Il pericolo maggiore sono la caduta di lapilli infuocati?
«Sì, ma non sono certamente l'unico pericolo. A preoccupare è quasi sempre il rischio tsunami. In genere, i prodotti generati dal parossisma ricadono e si depositano lungo i fianchi del vulcano, prevalentemente in quella che viene comunemente chiamata la Sciara del Fuoco, una sorta di valle che si apre sul fianco settentrionale dello Stromboli. Nella Sciara di Fuoco quindi vanno a finire i materiali piroclastici e lavici eruttati dai crateri sommitali. Questo può provocare frane più o meno importanti che, una volta raggiunta l'acqua, possono generare tsunami».
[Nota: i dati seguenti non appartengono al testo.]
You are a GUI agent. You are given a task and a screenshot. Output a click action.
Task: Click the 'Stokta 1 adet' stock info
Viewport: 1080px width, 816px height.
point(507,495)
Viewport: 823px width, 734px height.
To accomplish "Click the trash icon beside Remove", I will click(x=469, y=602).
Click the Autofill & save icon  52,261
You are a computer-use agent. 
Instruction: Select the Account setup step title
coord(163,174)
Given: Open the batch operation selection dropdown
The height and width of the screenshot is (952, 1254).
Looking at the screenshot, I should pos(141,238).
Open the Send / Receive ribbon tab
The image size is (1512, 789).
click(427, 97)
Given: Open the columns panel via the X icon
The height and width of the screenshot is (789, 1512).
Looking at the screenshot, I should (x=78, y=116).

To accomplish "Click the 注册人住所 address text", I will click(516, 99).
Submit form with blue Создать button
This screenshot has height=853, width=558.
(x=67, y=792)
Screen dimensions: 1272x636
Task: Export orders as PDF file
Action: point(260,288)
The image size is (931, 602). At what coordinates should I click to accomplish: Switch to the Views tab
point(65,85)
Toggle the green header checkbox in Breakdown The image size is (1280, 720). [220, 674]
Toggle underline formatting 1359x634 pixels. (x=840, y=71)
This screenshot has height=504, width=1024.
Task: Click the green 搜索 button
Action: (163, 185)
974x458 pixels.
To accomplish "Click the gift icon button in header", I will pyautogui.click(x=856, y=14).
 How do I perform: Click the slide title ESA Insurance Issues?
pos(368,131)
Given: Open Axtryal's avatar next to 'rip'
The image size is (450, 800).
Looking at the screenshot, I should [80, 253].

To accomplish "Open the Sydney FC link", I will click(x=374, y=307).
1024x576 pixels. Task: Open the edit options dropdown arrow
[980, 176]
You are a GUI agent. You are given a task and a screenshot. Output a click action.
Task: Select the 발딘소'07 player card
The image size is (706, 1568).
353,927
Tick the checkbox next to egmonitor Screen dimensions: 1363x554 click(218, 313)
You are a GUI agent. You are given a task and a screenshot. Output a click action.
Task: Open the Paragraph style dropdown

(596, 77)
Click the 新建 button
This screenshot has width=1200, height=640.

Potrebbero verificarsi anche tsunami devastanti?
«Sì. Ne abbiamo avuto una dimostrazione nel 2002, quando uno tsunami ha creato tantissimi danni. In quell'occasione un'onda anomala ha causato feriti, danni a diverse imbarcazioni e ha fatto scattare il piano di evacuazione dell'isola. Ma abbiamo anche prove di tsunami ancora più devastanti che si sono verificati in passato. Pensiamo, ad esempio, che nel Medioevo uno tsunami generato in seguito all'eruzione dello Stromboli sia arrivato addirittura a colpire la Campania. Il rischio tsunami è quindi reale e del tutto giustificato».

Perché dopo l'eruzione di due giorni, ieri si è deciso ad alzare il livello d'allerta da «verde» a «giallo»?
«Lo Stromboli viene monitorato di continuo, 24 ore su 24, da tutta una serie di sensori che ne misurano le deformazioni, la sismicità, la chimica dei gas rilasciati e altri parametri chimico-fisici e geologici. L'insieme di queste informazioni consente di identificare con precisione dei cambiamenti nella dinamica del vulcano. Sono stati quindi notati dei parametri anomali che indicano il bisogno di un livello di attenzione più alto della norma».

Si prevedono nuove eruzioni violente?
«A differenza delle eruzioni di altri vulcani, quelle dello Stromboli non si possono assolutamente prevedere. Non ci sono quindi precursori chiaramente riconoscibili in grado di metterci tempestivamente in allerta. Questa è un'altra peculiarità del vulcano siciliano».

L'attività dello Stromboli può influenzare quella dell'Etna e viceversa?
«No. Sono strutture diverse e separate. L'attività di una, quindi, non può influenzare quella dell'altra».